Records for this task
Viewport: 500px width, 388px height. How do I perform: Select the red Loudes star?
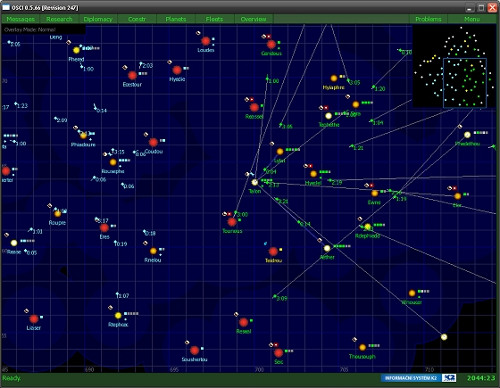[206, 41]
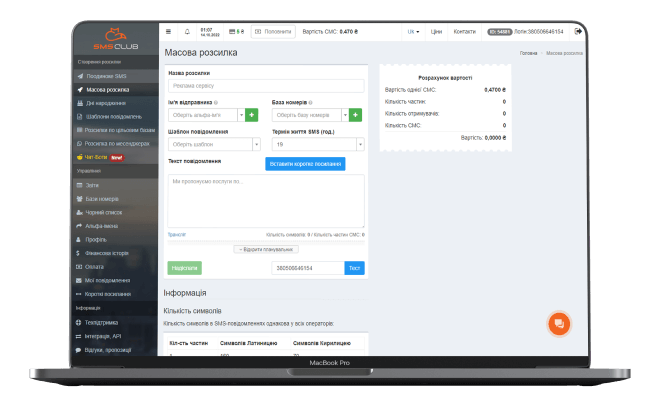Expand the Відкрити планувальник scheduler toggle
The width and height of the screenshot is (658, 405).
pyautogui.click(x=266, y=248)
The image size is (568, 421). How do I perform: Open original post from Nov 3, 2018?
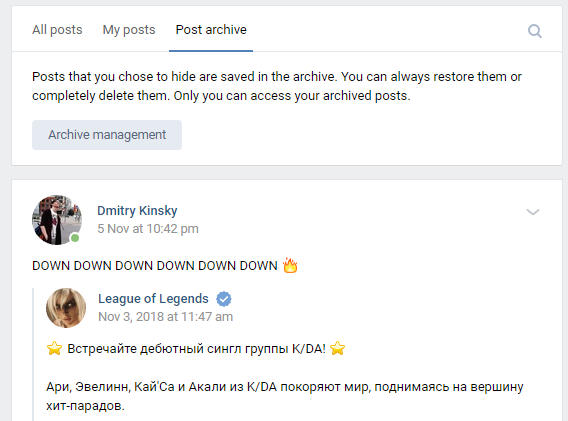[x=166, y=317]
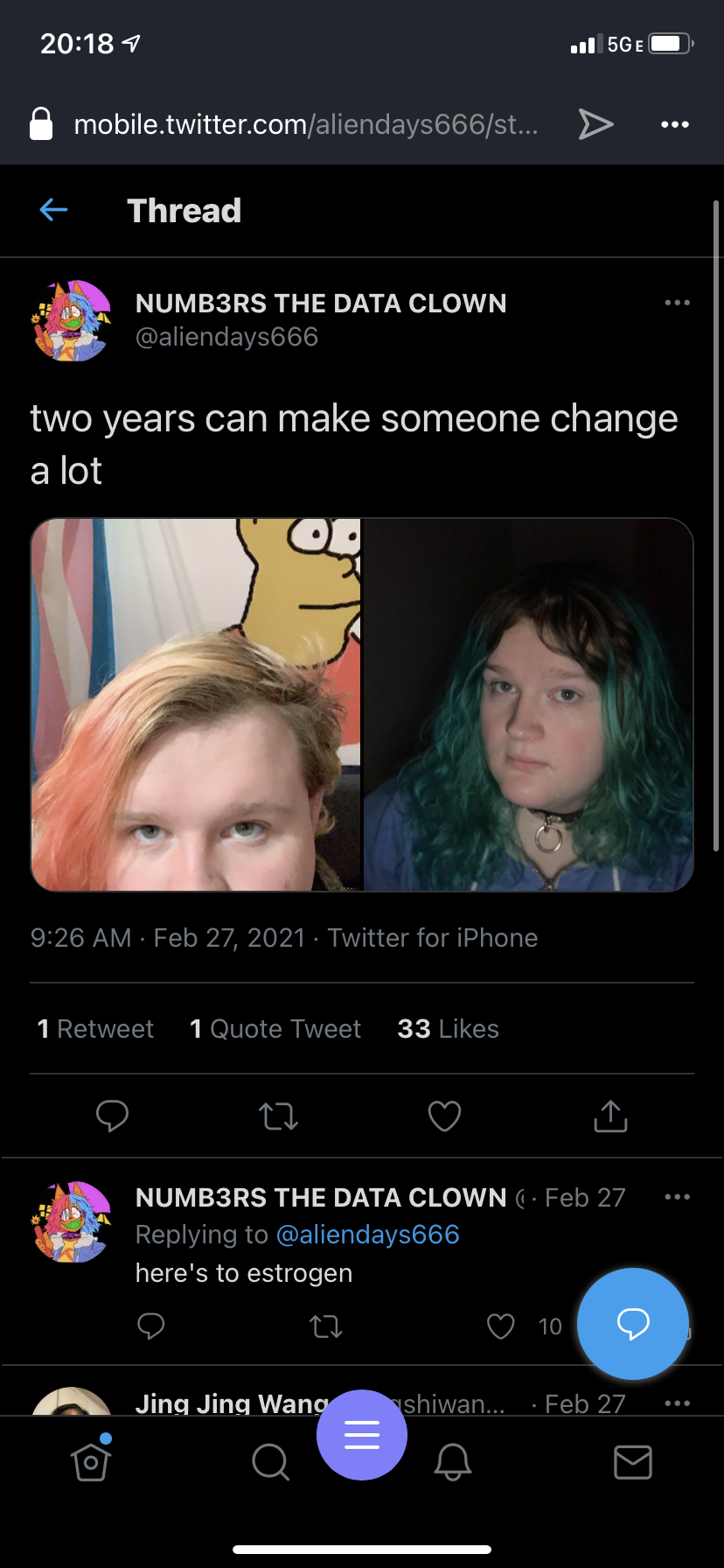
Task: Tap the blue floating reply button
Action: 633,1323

Aim of the task
The records above must be repeated exactly, minus their pictures.

Answer for the task
Viewport: 500px width, 388px height. How do I perform: Select the red Loudes star?
[206, 41]
Expand the Відкрити планувальник scheduler toggle
The width and height of the screenshot is (658, 405).
pyautogui.click(x=266, y=248)
The image size is (568, 421). How do I perform: Open original post from Nov 3, 2018?
[x=166, y=317]
Task: Tap the blue floating reply button
Action: 633,1323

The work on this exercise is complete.